Since 1972, the Landsat program has been beaming pictures of the Earth's surface down from outer space. Today, the eighth Landsat satellite was blasted into orbit from Vandenberg Air Force Base, on California's Central Coast.
Hurtling through the air at 1,700 mph when it lifted off, Landsat 8 was several miles above the ground within a matter of seconds. Less than five minutes after liftoff, its booster rocket had burned so much fuel, it was at only 25 percent of its liftoff weight.
Now that it has jettisoned its booster rocket, the satellite cruises along nearly 200 miles above the Earth's surface at more than 13,000 mph, taking pictures of the land and sea below. The program is a joint venture between NASA — which provides the rockets — and the U.S. Geological Survey, which takes all of the images and turns them into something everyone can use.
Vandenberg Air Force Base has a little known history museum (it's rarely open and base security is tight) with some interesting relics of a bygone era of satellite imaging. Back in the '60s, satellites were equipped with actual cameras, each with a little battery-operated motor to advance the film. If recovery crews somehow missed the satellite when it finally splashed down, no pictures.

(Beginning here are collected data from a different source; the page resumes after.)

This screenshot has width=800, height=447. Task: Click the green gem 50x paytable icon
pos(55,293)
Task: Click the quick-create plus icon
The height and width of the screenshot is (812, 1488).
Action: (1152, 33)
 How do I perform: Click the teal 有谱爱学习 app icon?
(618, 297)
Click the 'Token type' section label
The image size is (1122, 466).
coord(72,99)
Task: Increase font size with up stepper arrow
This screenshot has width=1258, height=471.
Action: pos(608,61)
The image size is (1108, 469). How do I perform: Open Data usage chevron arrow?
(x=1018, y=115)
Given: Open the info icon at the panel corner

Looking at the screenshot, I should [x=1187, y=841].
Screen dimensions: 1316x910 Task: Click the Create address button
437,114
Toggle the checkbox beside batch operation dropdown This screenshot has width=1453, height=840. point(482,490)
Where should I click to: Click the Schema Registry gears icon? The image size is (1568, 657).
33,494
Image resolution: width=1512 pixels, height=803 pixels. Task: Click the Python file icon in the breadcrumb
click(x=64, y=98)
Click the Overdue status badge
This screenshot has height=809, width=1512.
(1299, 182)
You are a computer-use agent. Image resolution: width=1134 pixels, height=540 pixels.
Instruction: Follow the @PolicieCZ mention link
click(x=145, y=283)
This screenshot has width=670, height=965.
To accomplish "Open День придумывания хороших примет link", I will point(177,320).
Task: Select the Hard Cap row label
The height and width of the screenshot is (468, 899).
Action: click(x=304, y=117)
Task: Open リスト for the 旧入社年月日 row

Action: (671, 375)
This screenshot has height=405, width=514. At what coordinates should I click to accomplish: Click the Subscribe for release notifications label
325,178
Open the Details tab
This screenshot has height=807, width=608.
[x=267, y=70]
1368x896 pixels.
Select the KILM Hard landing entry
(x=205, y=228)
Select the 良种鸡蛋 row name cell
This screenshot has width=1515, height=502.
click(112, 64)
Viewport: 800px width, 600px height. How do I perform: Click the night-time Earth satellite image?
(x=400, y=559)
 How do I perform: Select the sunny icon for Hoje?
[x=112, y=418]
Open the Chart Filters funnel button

Of course today, NASA gets the images instantaneously from satellites circling the planet in a polar orbit. The polar orbit is why they don't launch from Cape Kennedy, Fla., the place most people associate with rocket launches. That's because Vandenberg is, for all practical purposes, in the middle of nowhere. Rockets launched from its pads, which are perched on desolate, rocky points jutting out into the Pacific Ocean, go straight into polar orbit.
The folks at Vandenberg told me that rockets launched from Florida have to dogleg out over the Atlantic Ocean to avoid flying over populated areas, juuuust in case. That uses more fuel and costs more money. For a while, NASA had even considered launching space shuttles from Vandenberg. They never did, but some of the roads on base still have an odd cut along narrow roads — a little step dug out of the roadway walls to clear a shuttle's wings.
Images transmitted back to Earth from Landsat satellites are useful for all sorts of things, from imaging the wildfires that ravaged the American West last summer to educational applications. The data is also used by the government, and although they don't say explicitly what for, we can only guess that the Pentagon gets a peek.